Absolutely this and I speak as someone who has some direct experience of BDSM. With BDSM done properly, the ultimate power is in the hands of the submissive who can withdraw their consent at any time. This guy is a completely sick fucker who clearly hates women and is incredibly dangerous to them. He could have killed you. Given the ferocity of what he did, as a PP hinted, I think it’s possible he already is a killer. In any case, he’s a violent rapist.

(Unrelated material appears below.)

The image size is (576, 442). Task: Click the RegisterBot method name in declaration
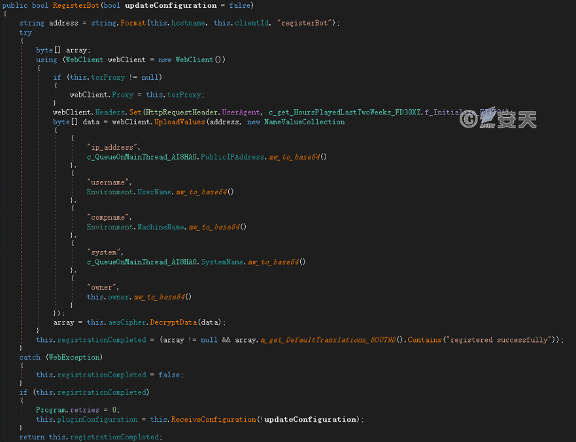point(75,6)
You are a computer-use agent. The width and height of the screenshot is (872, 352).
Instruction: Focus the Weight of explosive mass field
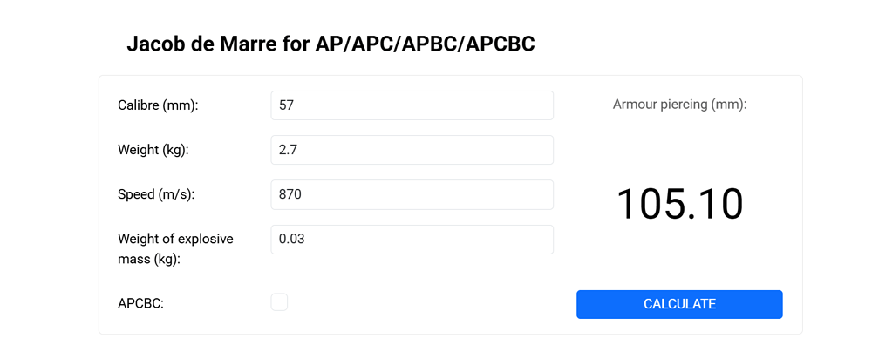(412, 239)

Take photos. Get yourself checked out at hospital or the doctor, if you can face it. You can then decide what you want to do with that evidence. Speak to the police if you can face it. I wouldn’t send him a text asking why he raped you. It’s probably not safe for you to confront him; better for the police to be involved, I think.

This is entirely on him.

GraceOMalleyReturns · 06/09/2024 00:17

I think I need to go to the doctor as I’m pretty sure I’ve got a bladder infection but I also think he might have done some real damage to me that I think needs to be checked by a gynaecologist. I can’t even bring myself to type what he did so I don’t know how I could tell a doctor though.

OP posts:
GraceOMalleyReturns · 06/09/2024 00:18

I’m lying in bed next to my little boy at the moment and I don’t understand how everything went so wrong so quickly.

OP posts:
Defender90 · 06/09/2024 00:19

I'm so sorry you've been through this.

Please get him out of your life, dump, block, delete.

I appreciate you don't feel you can speak to a doctor. Could you make the appointment and write it all down and hand that to the doctor at the appointment?

R053 · 06/09/2024 00:24

You poor thing. Definitely get medical assistance as soon as possible and don’t hold back because of embarrassment. Unfortunately, gynaecologists are not unfamiliar with injuries from rape. A family member also had to get treatment as well.

Newstrawberries · 06/09/2024 00:28

OP I do get it. You don’t know what to think.

This man who has been so kind etc has suddenly gone a bit weird, hasn’t he. Totally out of character?

GP will be a good starting point. Great idea from a pp to write it down and hand it over.

Also, IME the police can be really quite supportive if you let them. They do genuinely want people to come forward.

And dump him. Obviously.

spikeandbuffy24 · 06/09/2024 00:29

GraceOMalleyReturns · 06/09/2024 00:17

I think I need to go to the doctor as I’m pretty sure I’ve got a bladder infection but I also think he might have done some real damage to me that I think needs to be checked by a gynaecologist. I can’t even bring myself to type what he did so I don’t know how I could tell a doctor though.

If you have a local GUM clinic, they're excellent if you can't face your GP

There's a lot of really good information here

www.nhs.uk/live-well/sexual-health/help-after-rape-and-sexual-assault/

If you can then take some photos, save any clothes and write down or record a video with what happened, you can show it then without having to say it and it's also fresh in your mind at the minute

spikeandbuffy24 · 06/09/2024 00:32

Also if you go via a sexual assault referral centre, they can do all the exams etc and you don't have to report it at that point but they will store everything Flowers

Chucklit · 06/09/2024 00:37

I am so, so sorry this happened to you. It will be awful to go into details with a doctor and/or the police but please try to take into account that he needs to be legally charged and dealt with because of what he's done to you. This is on him. This is in no way a reflection of you. Take the fucker down. He needs to pay for this.